Currently the module works by requesting a ton of data from Google Analytics, looping that data, and storing what it feels is relevant.

The Google Analytics API module contains a submodule for reports that works the opposite way: collecting data by node and then dealing only with that data.

I think given the ideas of the ga_importer_start_index and the way max_results are calculated it would make more sense for this module to work on a per node basis as well.

Thoughts?

Comments

jpwarren00’s picture

Issue tags: +feature request

I did envision that sort of functionality in the future of the module. Currently it is designed for some specific sites that are behind a CDN and will not take a node "hit" on most pageviews, hence the current batch processing setup. But for smaller sites this would seem like a good option to add in the admin settings.

greggles’s picture

I think it makes sense for any site where the proportion of nodes to other content is "low" though I'm not sure what "low" is in terms of real values.

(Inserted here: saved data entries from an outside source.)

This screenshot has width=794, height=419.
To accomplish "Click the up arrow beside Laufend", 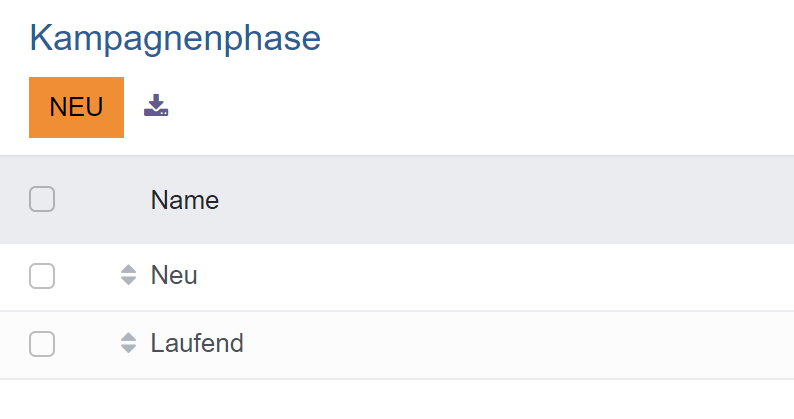I will (x=128, y=337).
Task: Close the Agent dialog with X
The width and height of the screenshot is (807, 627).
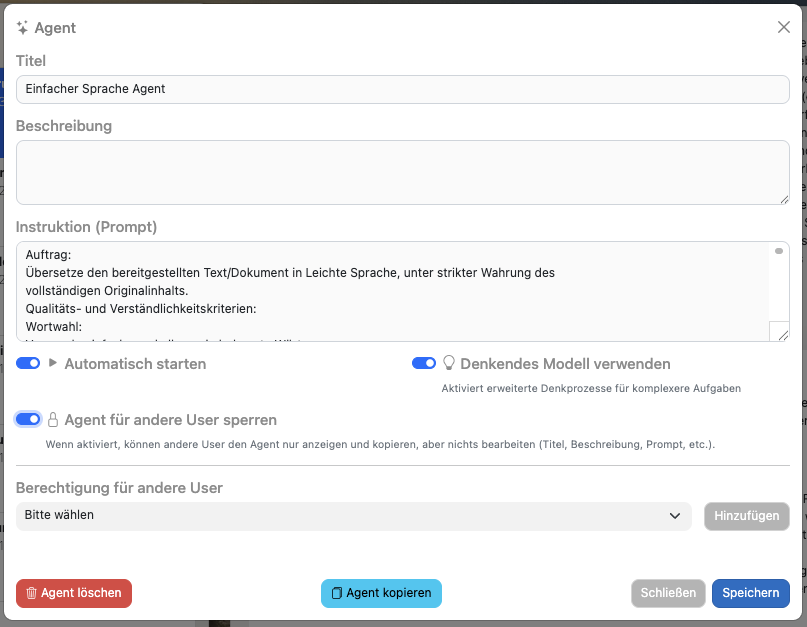Action: click(x=784, y=27)
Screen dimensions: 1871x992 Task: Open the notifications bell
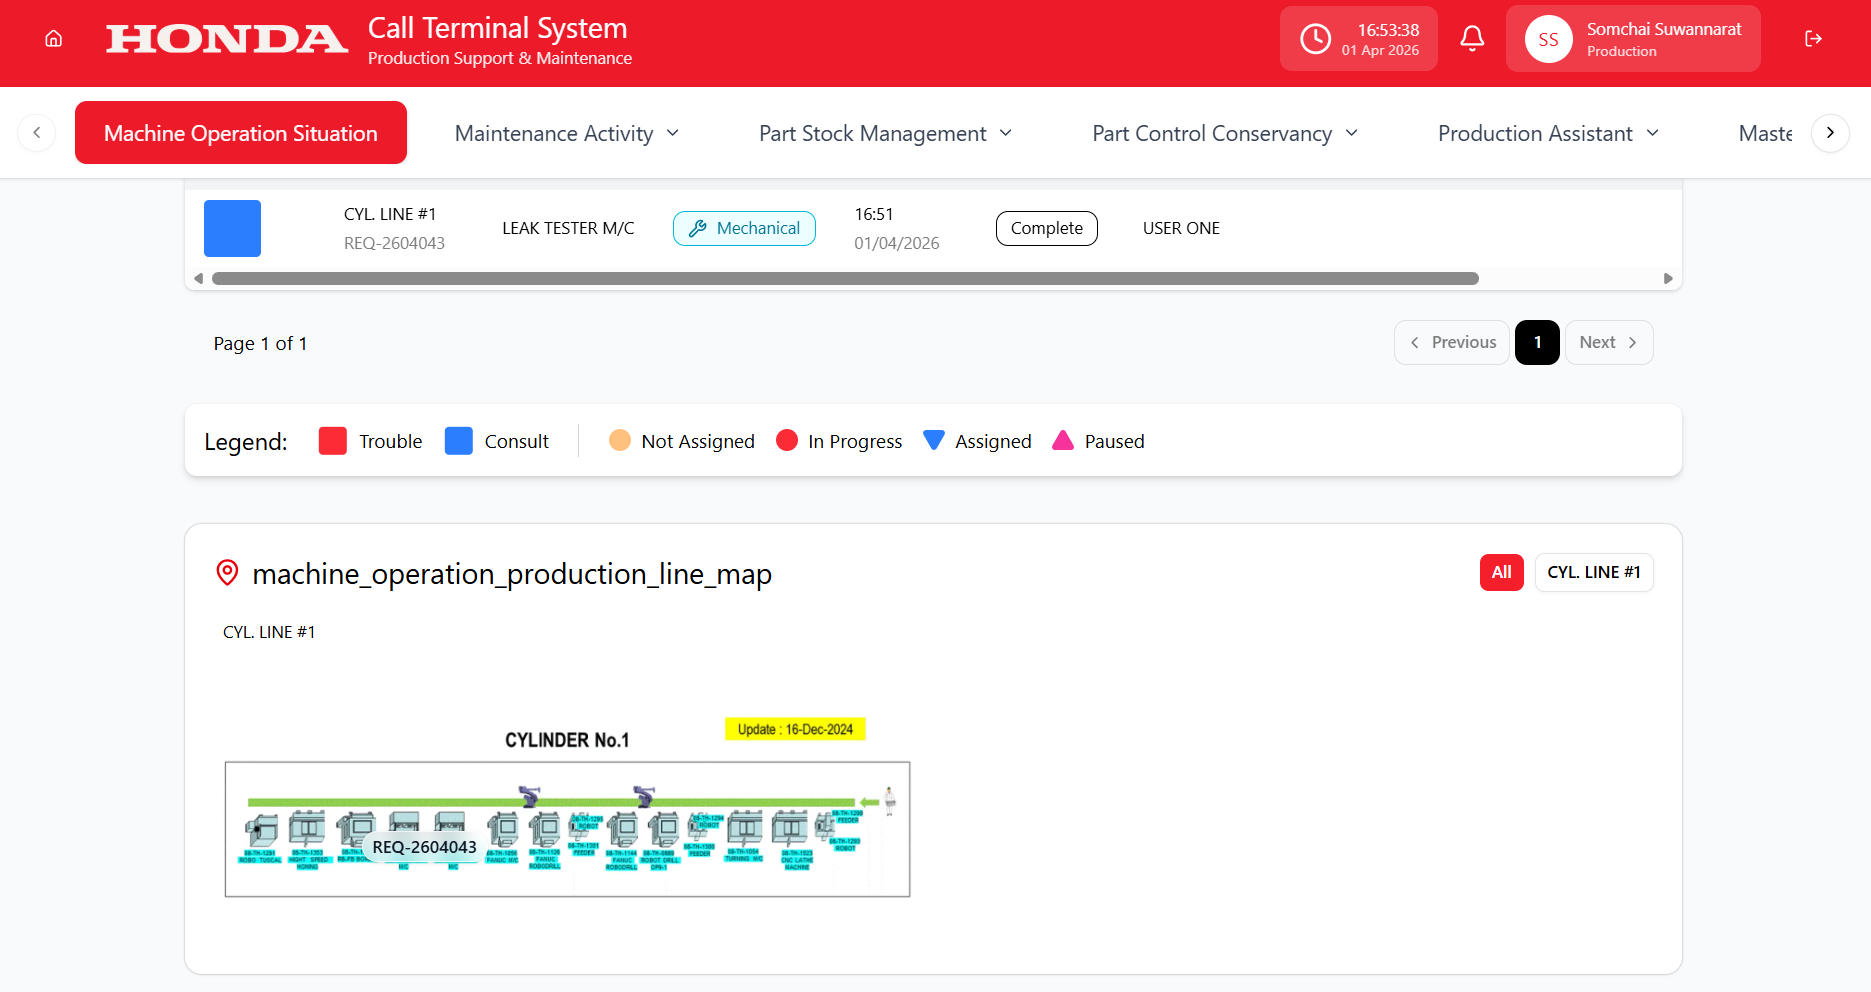coord(1472,39)
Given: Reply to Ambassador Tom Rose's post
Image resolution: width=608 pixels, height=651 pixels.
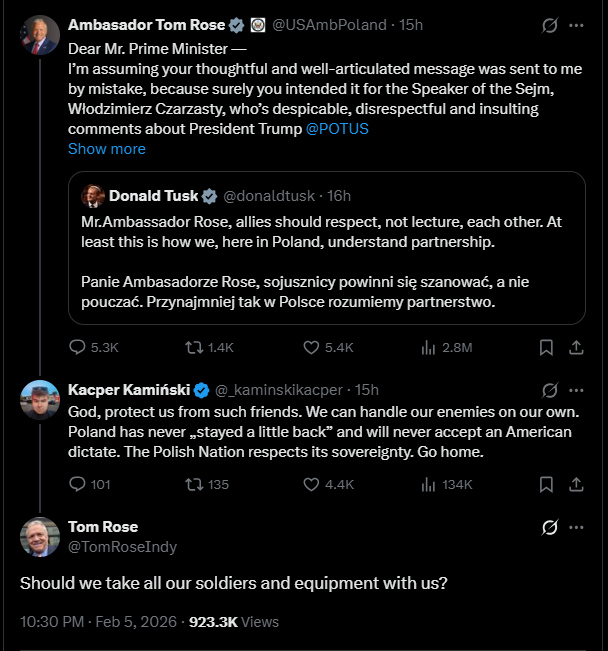Looking at the screenshot, I should coord(78,347).
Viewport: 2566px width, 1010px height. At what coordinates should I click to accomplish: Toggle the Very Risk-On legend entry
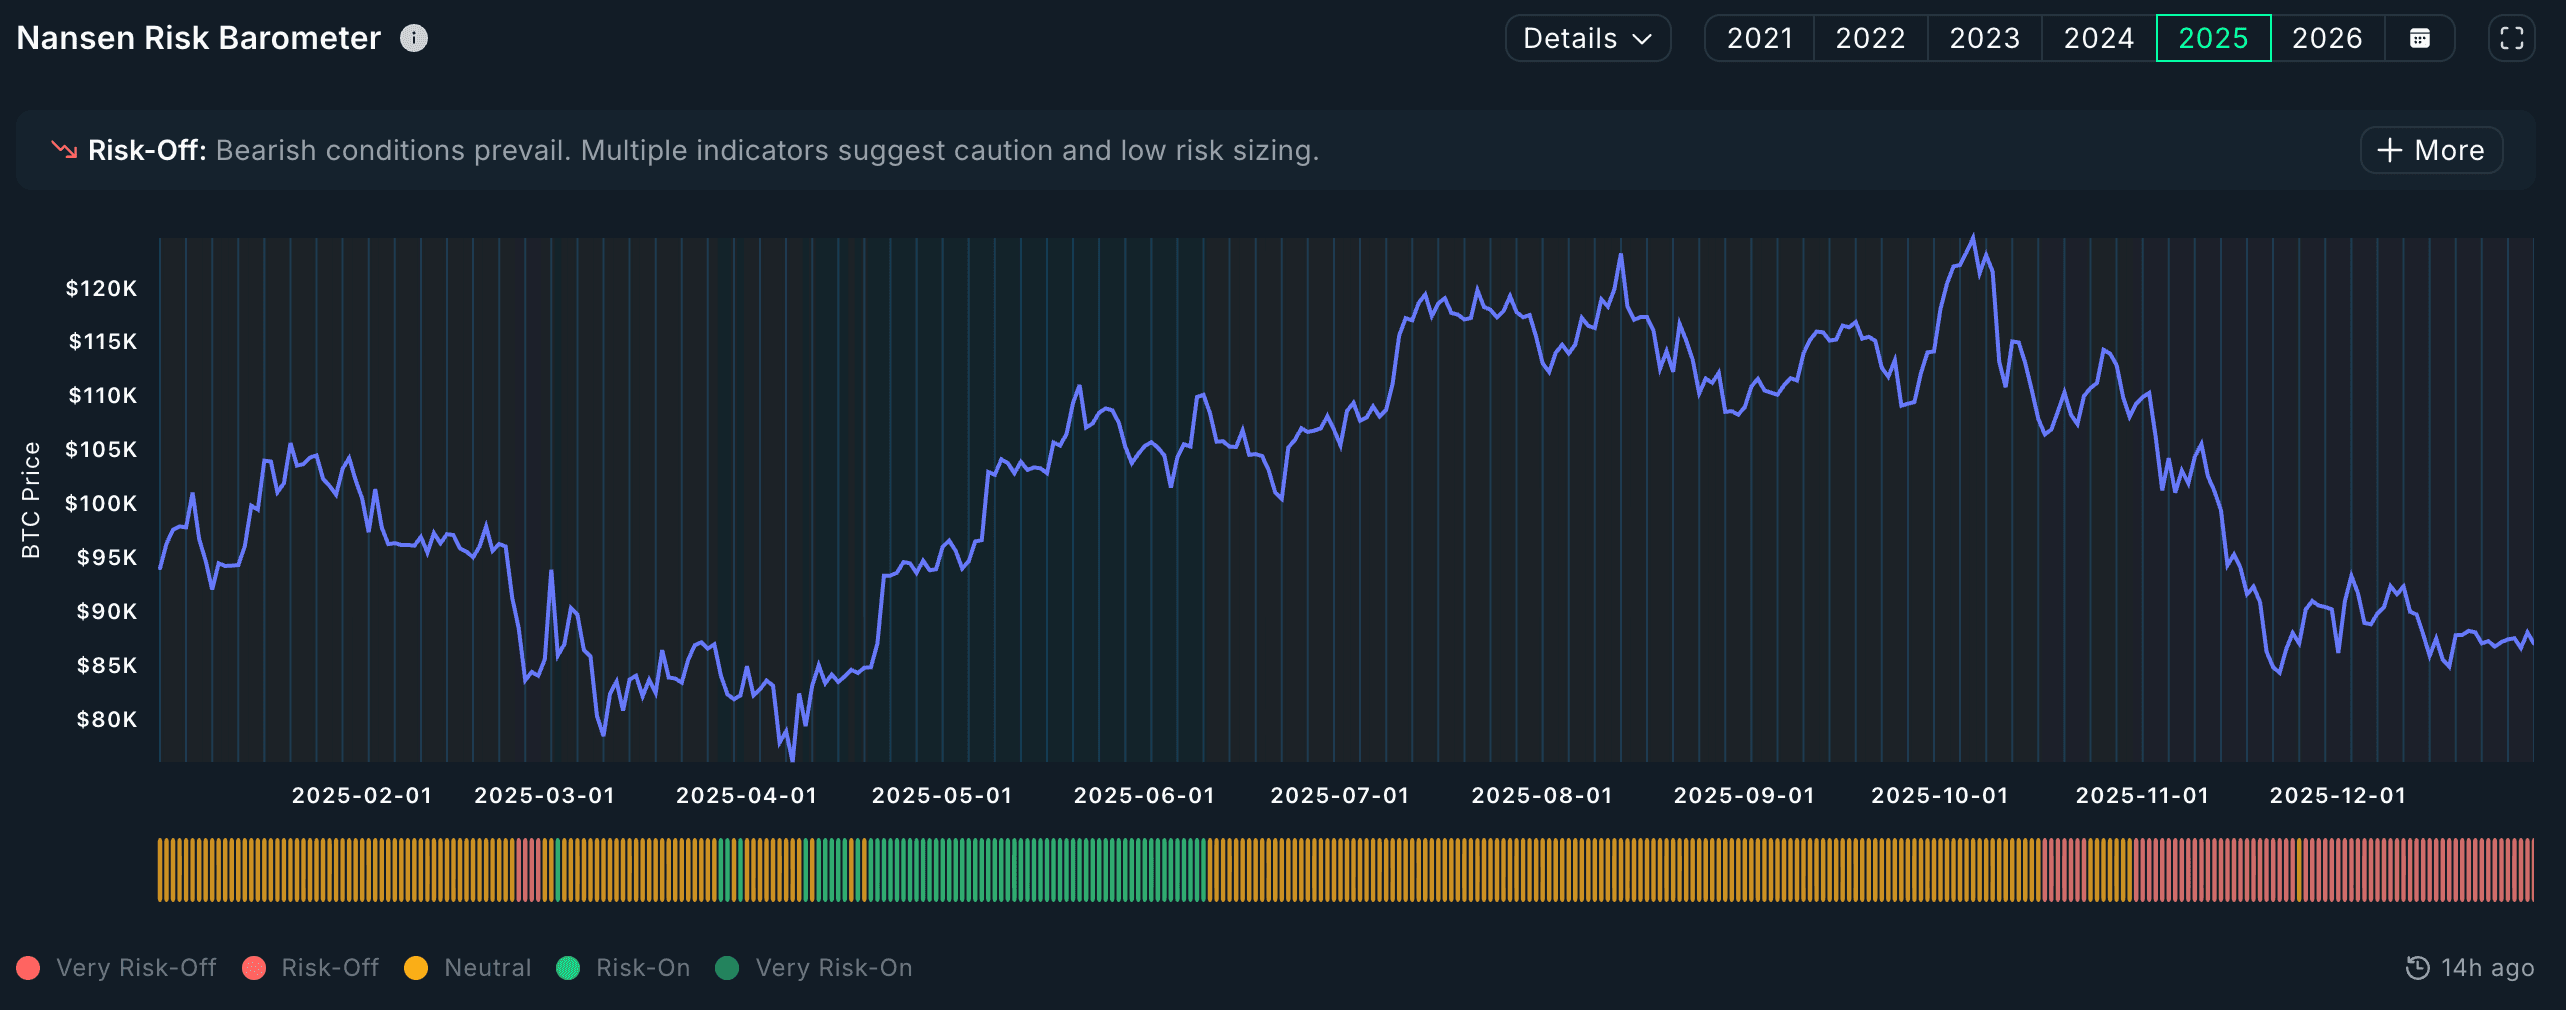[814, 968]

Here's what I did that led me to the conclusion. Right after the $status = process_ga_data($ga) I added a dsm to see what data is being returned:

  $status = process_ga_data($ga);
  dsm($ga);

I get hundreds of pages like "/403.html?page=/content/acupuncture&from=" and "/403.html?page=/users/paulrobin25&from="

Those have nothing to do with the nodes on my site.

I certainly understand that requesting a single big report from GA will be faster than 1 report per node, but I also hope that by requesting only valid nodes we can save some wasted time looping over things that aren't really nodes.

greggles’s picture

Status: Active » Closed (duplicate)

I did the work for this over in #1006210: Going beyond node_counter.